### Data to use

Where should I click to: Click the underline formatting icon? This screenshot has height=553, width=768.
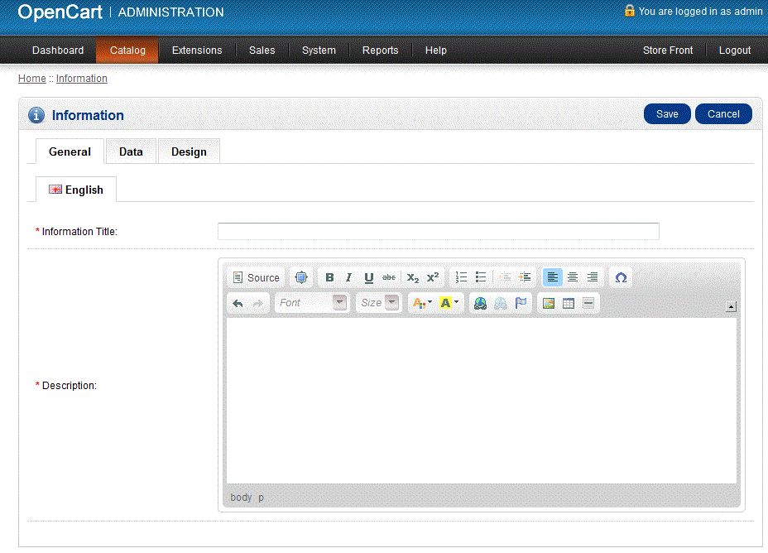[x=369, y=277]
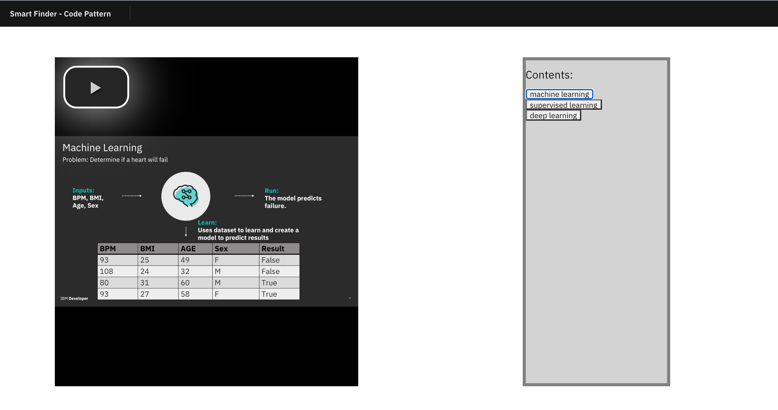Click the slide page number 7
Screen dimensions: 778x410
tap(350, 298)
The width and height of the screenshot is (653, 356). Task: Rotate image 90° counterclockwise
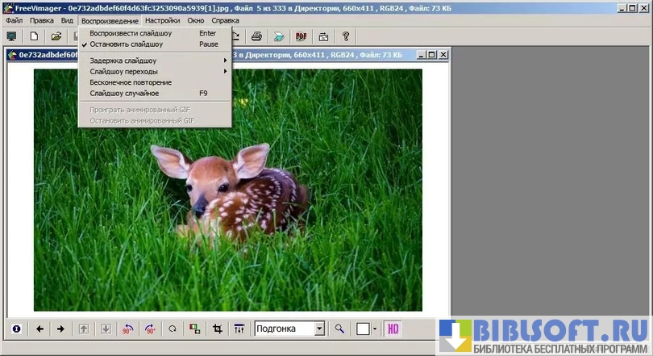click(127, 329)
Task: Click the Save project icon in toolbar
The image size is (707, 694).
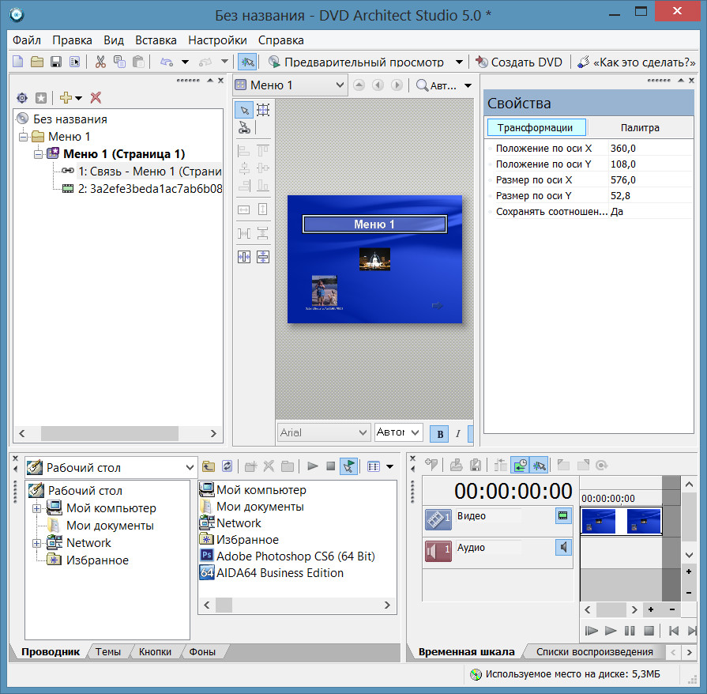Action: (x=56, y=62)
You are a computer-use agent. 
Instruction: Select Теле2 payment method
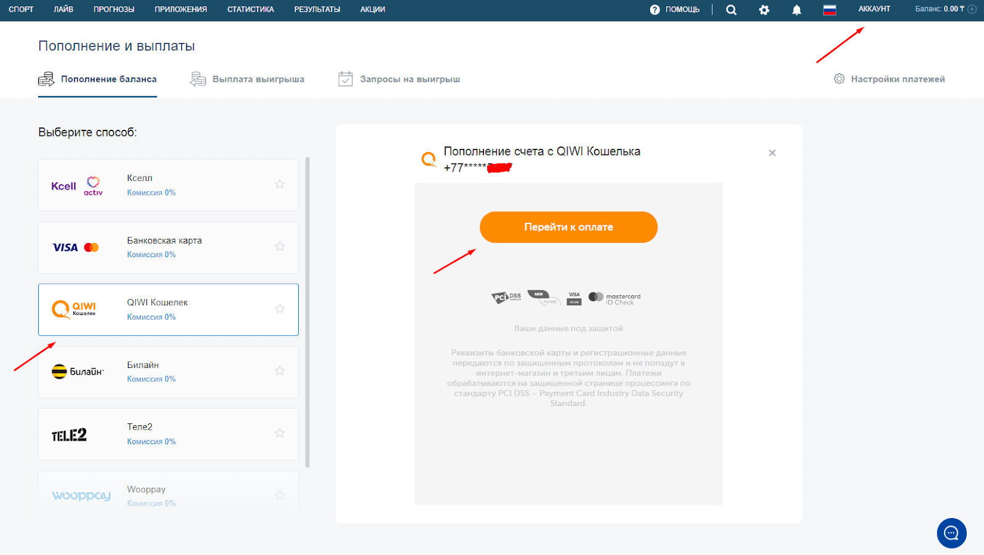[x=169, y=434]
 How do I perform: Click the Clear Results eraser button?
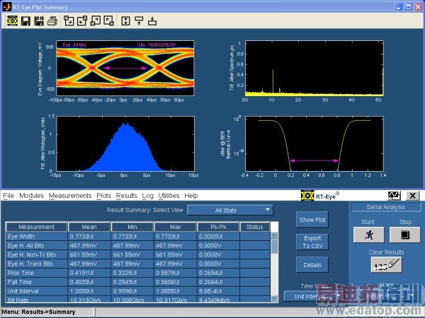(x=385, y=266)
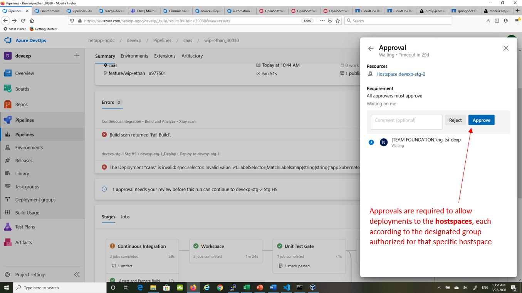Open Project settings
The image size is (522, 293).
(x=30, y=275)
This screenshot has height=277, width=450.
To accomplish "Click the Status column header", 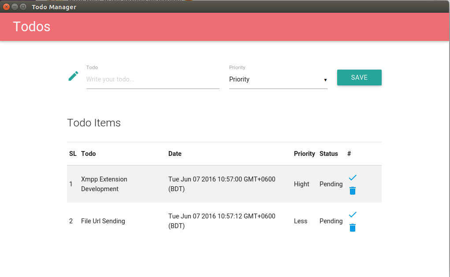I will point(328,153).
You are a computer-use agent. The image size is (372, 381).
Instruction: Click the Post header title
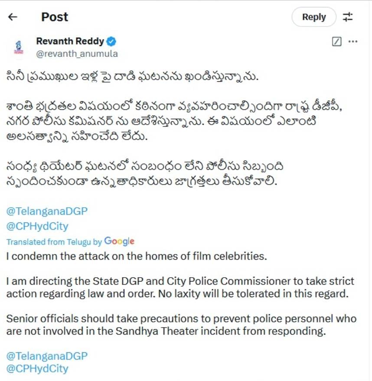point(55,17)
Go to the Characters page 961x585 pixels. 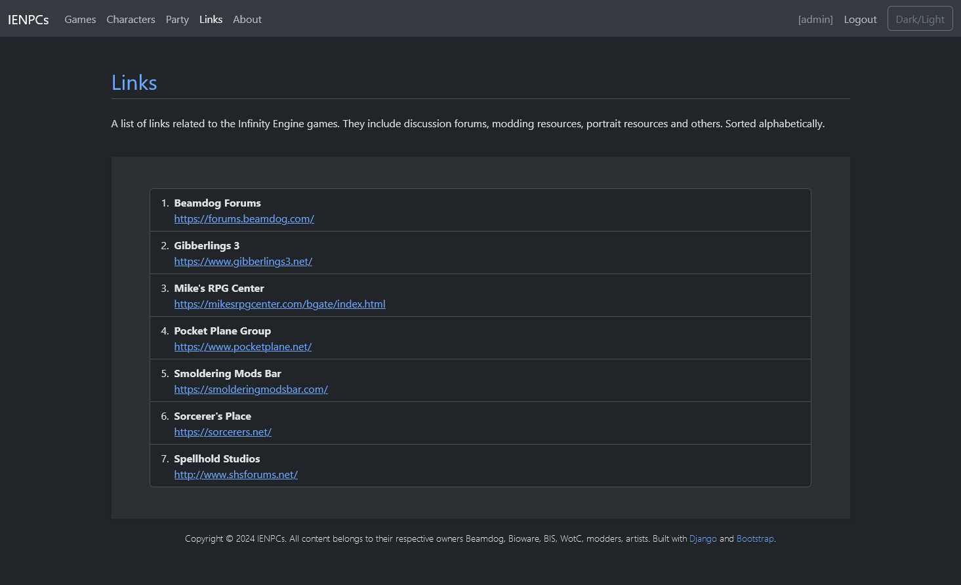(131, 20)
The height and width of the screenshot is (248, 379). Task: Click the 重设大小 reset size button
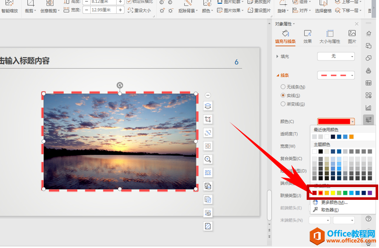click(x=139, y=10)
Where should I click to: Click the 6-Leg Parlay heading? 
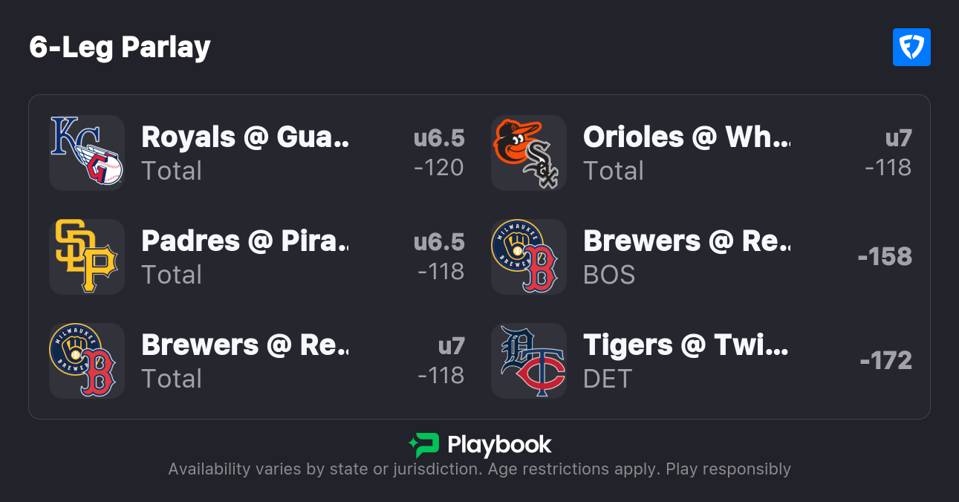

######

**Activity**: The required answer is the lines from the one that contains "The height and" through the last line of the records, restated word for word, with every picture dropped.

**Task solution**:
The height and width of the screenshot is (248, 379). Task: Click the 重设大小 reset size button
click(x=139, y=10)
Where should I click to: Click the 6-Leg Parlay heading? 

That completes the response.